連接繡球的兩道紅綢在夜風吹動下輕輕拍打着裙擺,她盡量将身板挺得更直,壓低聲音道:“皇上賜婚,聖旨在前,敢問王爺我哪裏不配?”

紅蓋頭下的聲音幹淨而清脆,宛如黃莺出谷,突如其來的轉變讓那些七嘴八舌的議論戛然而止,氣氛在須臾間凝固。

下一刻,她聽見了身側那人倒吸一口涼氣的風聲。

上頭許久不說話,黎相憶便大着膽子往繡球滾來的方向走,還沒等她走出三步,前頭喊話之人扶住了她的手臂,小聲道:“王妃,我扶你。”

“謝謝。”

上臺階,跨火盆,入大門,新郎不知站在何處,她一人捧着繡球進了王府。

一路上,天色漆黑,蓋頭下有昏暗的光,她只能隐約看到裙擺蕩起的漣漪。走着走着,夜風漸漸大了起來,吹得蓋頭直往她面上撲。

不拜堂也不行禮,算哪門子成親,黎相憶心頭存滿困惑,然而扶她的人緘口不語,她也沒敢貿然開口。

踏進新房,明亮的燭光透過紅蓋頭直沖雙眼,從昏暗中一下子過渡到明亮,黎相憶頓覺眼皮刺痛,不由閉了一下眼睛。

“請王妃在新房內耐心等候,王爺稍後便來。”那人扶着她在喜床上坐下。

“嗯。
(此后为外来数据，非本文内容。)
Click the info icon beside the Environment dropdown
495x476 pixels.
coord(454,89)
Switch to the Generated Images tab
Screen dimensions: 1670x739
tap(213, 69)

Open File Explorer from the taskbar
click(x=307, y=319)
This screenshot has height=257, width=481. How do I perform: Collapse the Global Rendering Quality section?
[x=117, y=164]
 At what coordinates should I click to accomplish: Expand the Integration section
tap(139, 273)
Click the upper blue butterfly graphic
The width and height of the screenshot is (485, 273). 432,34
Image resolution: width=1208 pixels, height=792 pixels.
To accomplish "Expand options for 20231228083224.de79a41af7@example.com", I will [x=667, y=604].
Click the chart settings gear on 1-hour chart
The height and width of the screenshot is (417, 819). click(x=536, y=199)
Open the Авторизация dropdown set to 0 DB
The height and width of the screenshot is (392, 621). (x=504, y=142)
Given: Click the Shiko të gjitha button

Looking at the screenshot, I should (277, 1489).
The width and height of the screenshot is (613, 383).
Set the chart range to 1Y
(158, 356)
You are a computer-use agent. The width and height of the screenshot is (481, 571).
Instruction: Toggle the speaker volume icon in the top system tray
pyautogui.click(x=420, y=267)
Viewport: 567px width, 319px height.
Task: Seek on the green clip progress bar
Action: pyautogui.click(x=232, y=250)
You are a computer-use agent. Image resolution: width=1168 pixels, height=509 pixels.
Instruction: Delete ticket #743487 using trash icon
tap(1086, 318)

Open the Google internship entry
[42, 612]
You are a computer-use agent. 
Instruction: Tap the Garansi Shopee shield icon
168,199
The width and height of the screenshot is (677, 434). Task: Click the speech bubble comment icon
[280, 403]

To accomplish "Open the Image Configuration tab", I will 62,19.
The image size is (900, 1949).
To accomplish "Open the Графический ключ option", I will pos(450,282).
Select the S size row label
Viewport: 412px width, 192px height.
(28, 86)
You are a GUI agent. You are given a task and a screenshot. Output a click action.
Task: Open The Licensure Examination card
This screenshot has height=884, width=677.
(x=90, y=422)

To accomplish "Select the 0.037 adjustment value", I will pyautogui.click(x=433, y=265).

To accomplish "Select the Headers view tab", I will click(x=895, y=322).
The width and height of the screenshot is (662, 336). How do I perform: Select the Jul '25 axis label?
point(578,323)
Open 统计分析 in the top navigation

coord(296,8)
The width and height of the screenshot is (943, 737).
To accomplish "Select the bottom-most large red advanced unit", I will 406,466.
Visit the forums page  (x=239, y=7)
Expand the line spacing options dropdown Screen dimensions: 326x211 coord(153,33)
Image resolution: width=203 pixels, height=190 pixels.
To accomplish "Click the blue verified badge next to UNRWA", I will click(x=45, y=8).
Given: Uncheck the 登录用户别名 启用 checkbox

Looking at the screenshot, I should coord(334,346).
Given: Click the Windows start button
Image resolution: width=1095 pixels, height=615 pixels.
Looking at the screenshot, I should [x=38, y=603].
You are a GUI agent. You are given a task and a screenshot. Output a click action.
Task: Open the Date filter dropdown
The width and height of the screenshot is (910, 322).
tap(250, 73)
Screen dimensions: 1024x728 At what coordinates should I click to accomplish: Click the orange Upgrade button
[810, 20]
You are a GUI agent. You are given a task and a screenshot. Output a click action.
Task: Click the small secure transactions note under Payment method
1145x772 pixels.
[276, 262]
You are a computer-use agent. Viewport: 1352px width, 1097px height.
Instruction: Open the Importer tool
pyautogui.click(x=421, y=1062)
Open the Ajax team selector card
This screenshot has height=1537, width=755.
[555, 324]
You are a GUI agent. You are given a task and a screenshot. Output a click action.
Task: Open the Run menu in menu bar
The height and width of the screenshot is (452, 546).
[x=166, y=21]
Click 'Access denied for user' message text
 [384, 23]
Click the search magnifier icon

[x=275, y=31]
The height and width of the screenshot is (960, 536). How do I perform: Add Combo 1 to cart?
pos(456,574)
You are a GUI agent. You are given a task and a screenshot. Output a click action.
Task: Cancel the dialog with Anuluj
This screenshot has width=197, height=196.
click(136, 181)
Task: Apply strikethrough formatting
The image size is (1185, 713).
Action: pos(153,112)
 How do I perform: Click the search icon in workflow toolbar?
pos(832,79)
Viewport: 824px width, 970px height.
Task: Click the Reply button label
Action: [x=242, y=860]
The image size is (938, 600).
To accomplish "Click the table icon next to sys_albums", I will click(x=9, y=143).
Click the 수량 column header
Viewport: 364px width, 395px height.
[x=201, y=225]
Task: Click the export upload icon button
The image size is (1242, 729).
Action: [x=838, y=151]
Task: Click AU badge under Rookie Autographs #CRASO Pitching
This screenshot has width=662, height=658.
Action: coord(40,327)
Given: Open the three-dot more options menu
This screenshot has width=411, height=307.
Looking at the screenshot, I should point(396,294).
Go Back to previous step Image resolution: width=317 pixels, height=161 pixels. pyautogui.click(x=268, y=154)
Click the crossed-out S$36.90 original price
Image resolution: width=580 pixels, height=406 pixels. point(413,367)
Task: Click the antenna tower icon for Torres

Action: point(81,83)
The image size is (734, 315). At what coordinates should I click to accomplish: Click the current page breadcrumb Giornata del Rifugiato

”黎相憶應聲,既然駱應逑沒攔着自己進王府,那她姑且算過了第一關,以後,該有不少難關等着自己。

那人一走,喜房內便陷入寂靜中,唯有一片紅燭燃燒聲作伴,燭光憧憧。

她微微仰頭,眼前如畫卷展開一般浮現出前世的鴻門宴。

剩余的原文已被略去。